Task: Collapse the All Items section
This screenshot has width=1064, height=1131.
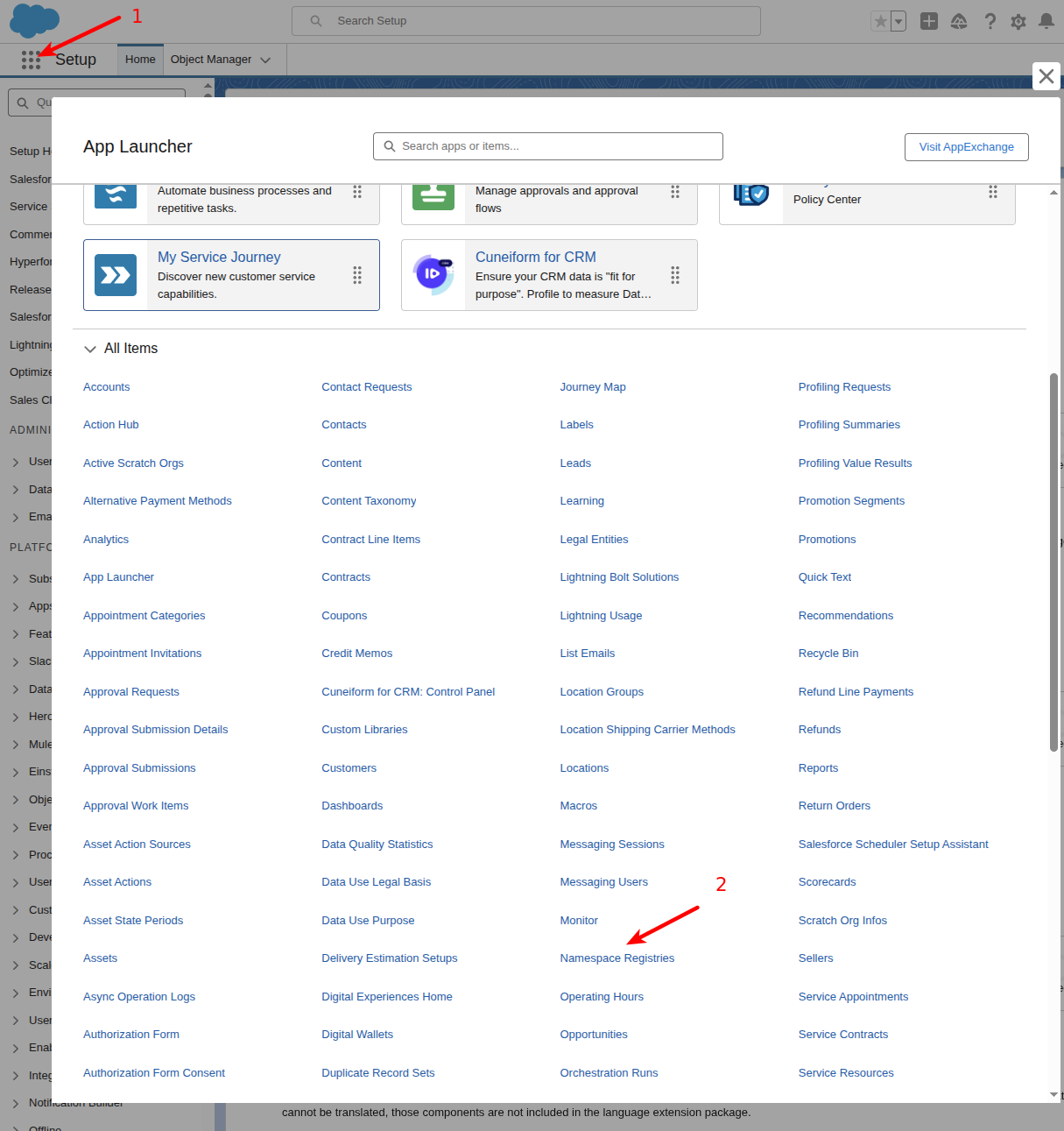Action: click(x=90, y=348)
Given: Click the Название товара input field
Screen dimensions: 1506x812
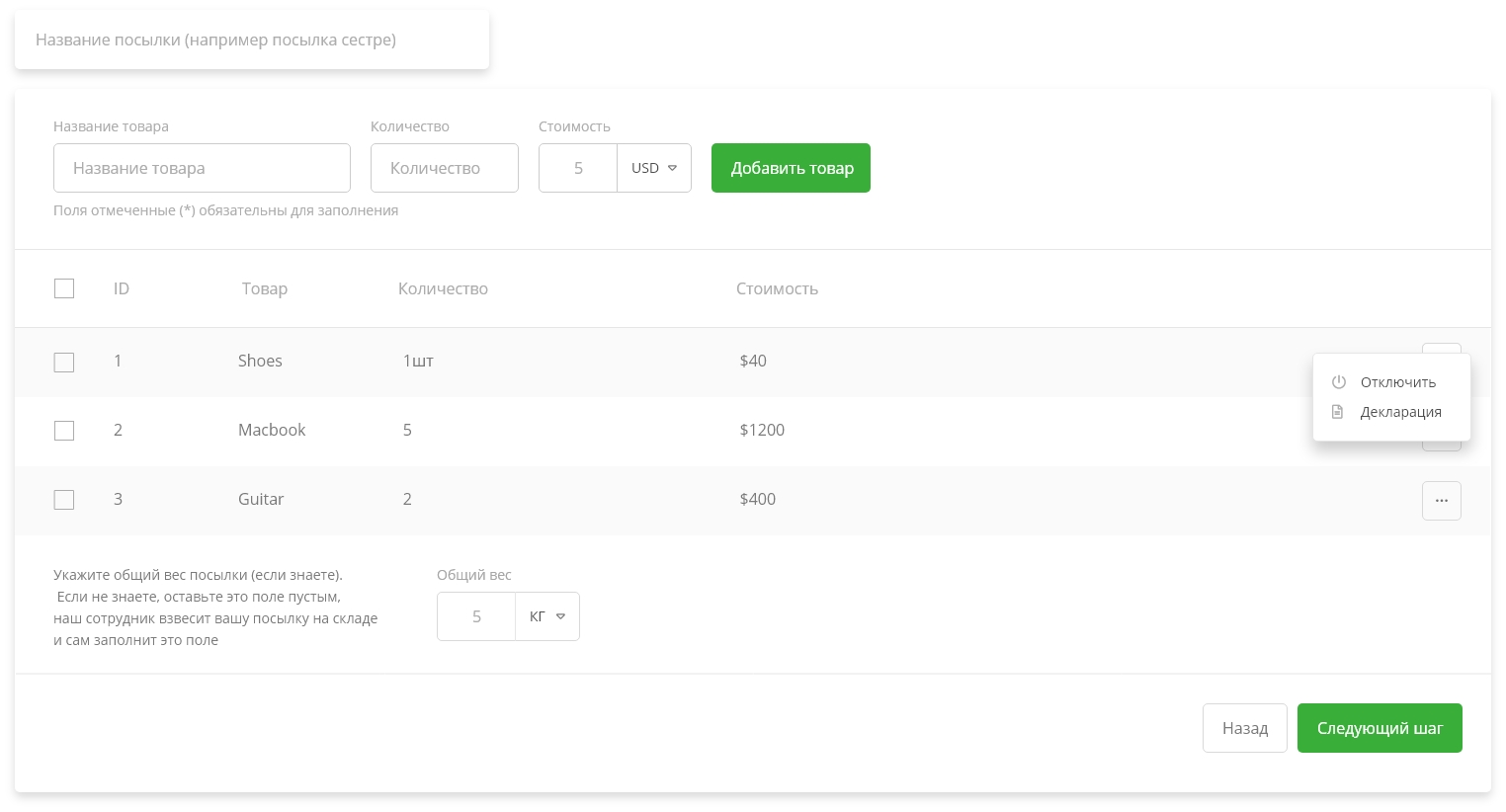Looking at the screenshot, I should pos(202,168).
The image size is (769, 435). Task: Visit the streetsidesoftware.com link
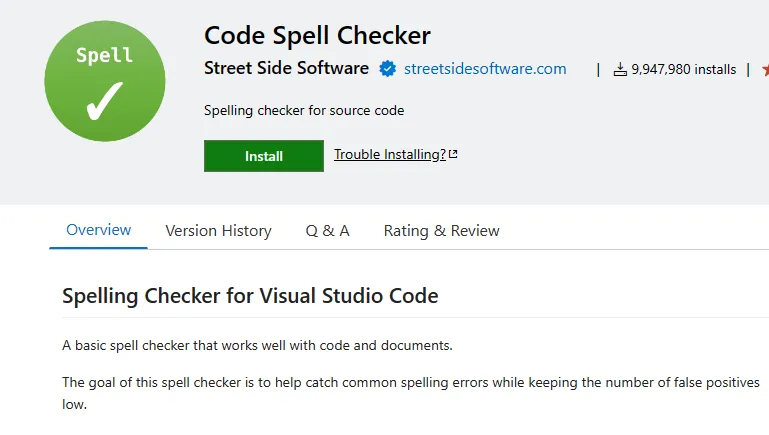485,69
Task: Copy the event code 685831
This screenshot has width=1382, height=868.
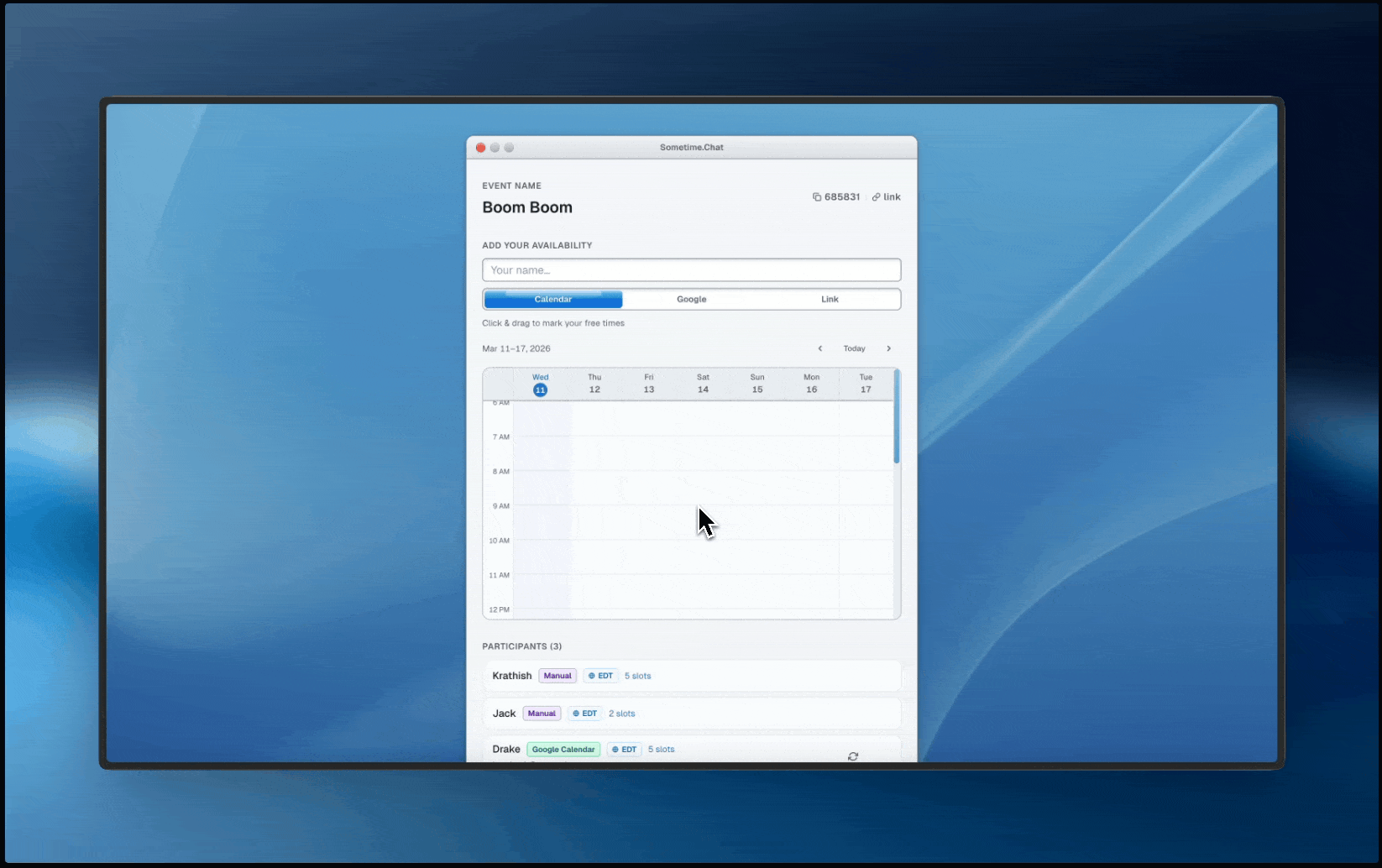Action: 835,197
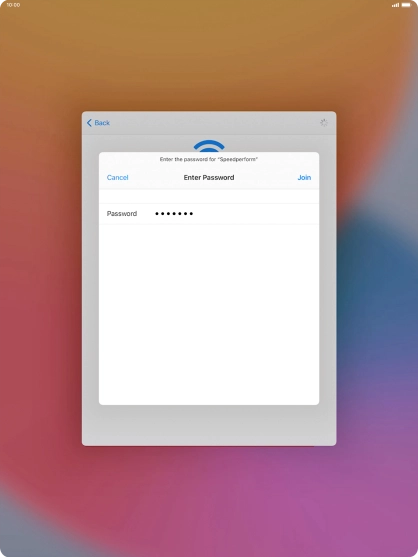Click the gray header bar beside Back
Image resolution: width=418 pixels, height=557 pixels.
click(213, 123)
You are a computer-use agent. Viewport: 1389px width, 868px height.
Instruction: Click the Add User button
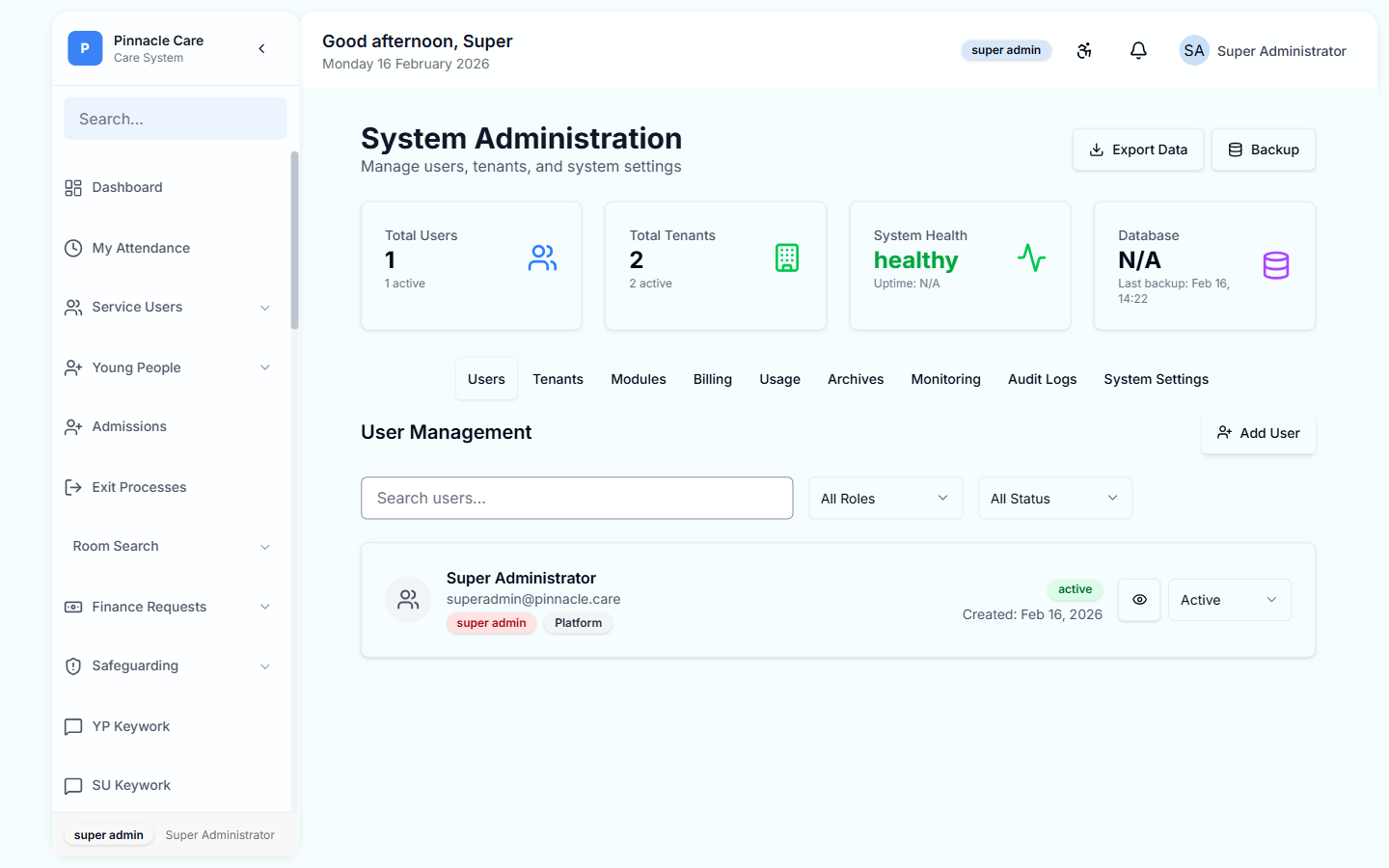pyautogui.click(x=1258, y=433)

----------------------------------------

GOAL OF THE EXERCISE: Copy out each line of the rows above that contains the string "This". Letter case counts.

COMPLETE RESPONSE:
This screenshot has width=1064, height=1131.
This screenshot has width=1382, height=868.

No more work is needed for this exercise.